What is the relationship between the role of leader’s use of motivating language and of follower self-leadership skills in facilitating feelings of psychological safety (PS)?
New study I’ve summarised explored this question – post in the next week or two.
Key findings were that:
o Self-leadership and motivating language (ML) significantly influenced PS in India and USA
o This influence occurred via mediating influence of trust in leadership, leader inclusiveness and role clarity
o Mediation fully explained motivating language’s relationship with PS, but only partially explained self-leadership relationship
o Self-leadership showed an overall consistency. Self-leadership had a weak or non-existent relationship with PS without leader communication support, but a positive and strong relationship with PS when in the presence of ML
o These findings support prior research that organisational and leader variables are stronger predictors of PS than individual. E.g.
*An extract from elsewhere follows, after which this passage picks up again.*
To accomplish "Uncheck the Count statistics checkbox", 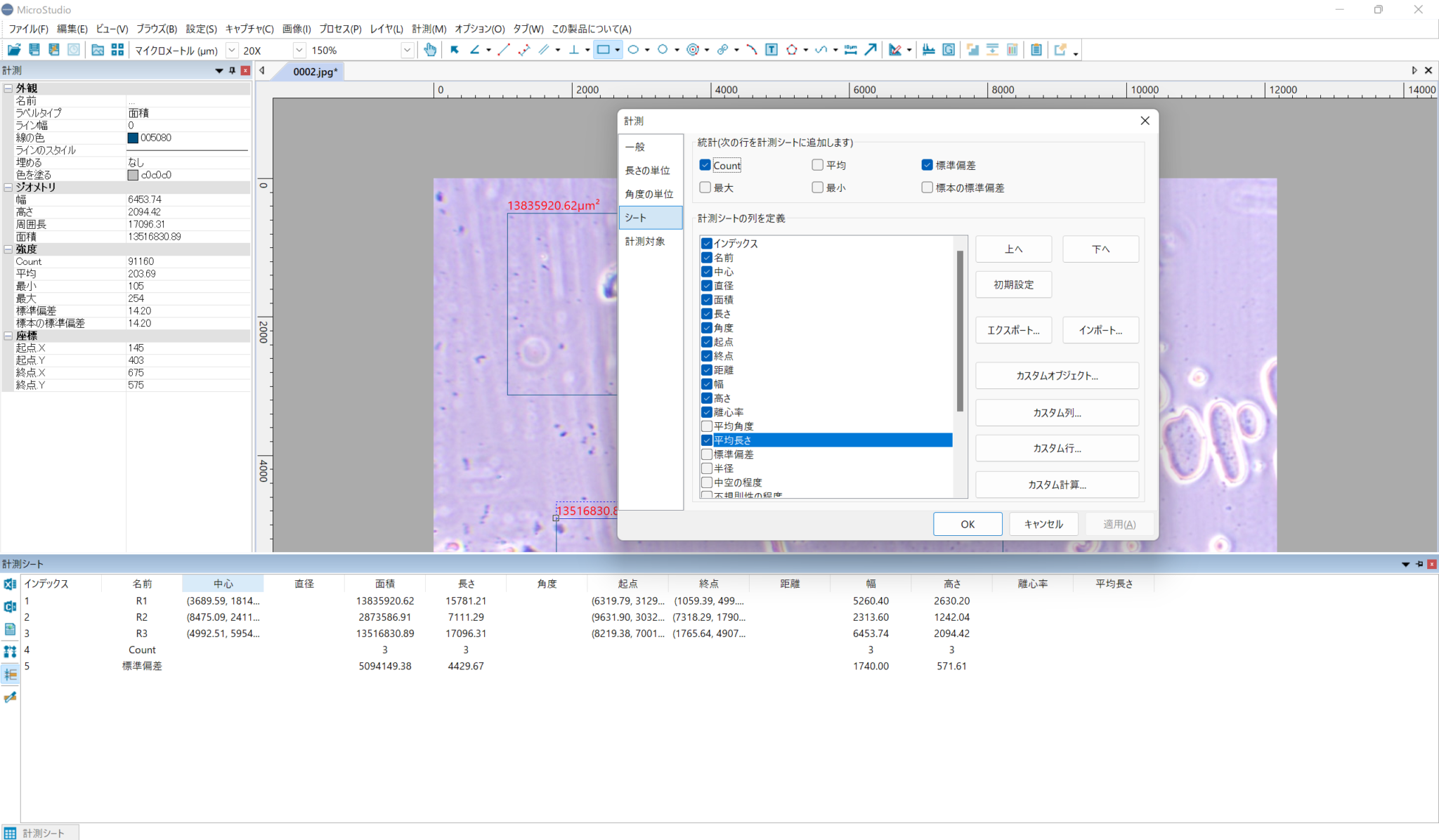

A supportive work context accounts for 25% of PS variance, work design 28% and leader relations 20% of variance compared to just 13% of variance accounted for by personality.
Thus, ML and self-leadership positively influence a follower’s feeling of PS.
The mechanisms involved were found to be trust in leadership, leader inclusiveness and role clarity.
Interestingly, the role of leader guidance and support was critical in the effectiveness of self-leadership on PS. That is, “that to promote a follower’s psychological well-being, even workers strong in self-leadership need the guidance and support of a leader” (p20).
Finally, they argue that “First, leaders should have an awareness of how strongly their communication can influence a follower’s psychological safety. While we usually think in terms of how increases in motivating language use can improve this outcome, leaders must also recognize that drops in motivating language use can have an outsize influence on psychological safety”.

They had heaps of hypotheses to test – so image 2 shows a summary of their findings per hypothesis.

Ref: Authors: Mayfield, M., & Mayfield, J. (2021). Administrative Sciences, 11(2), 51.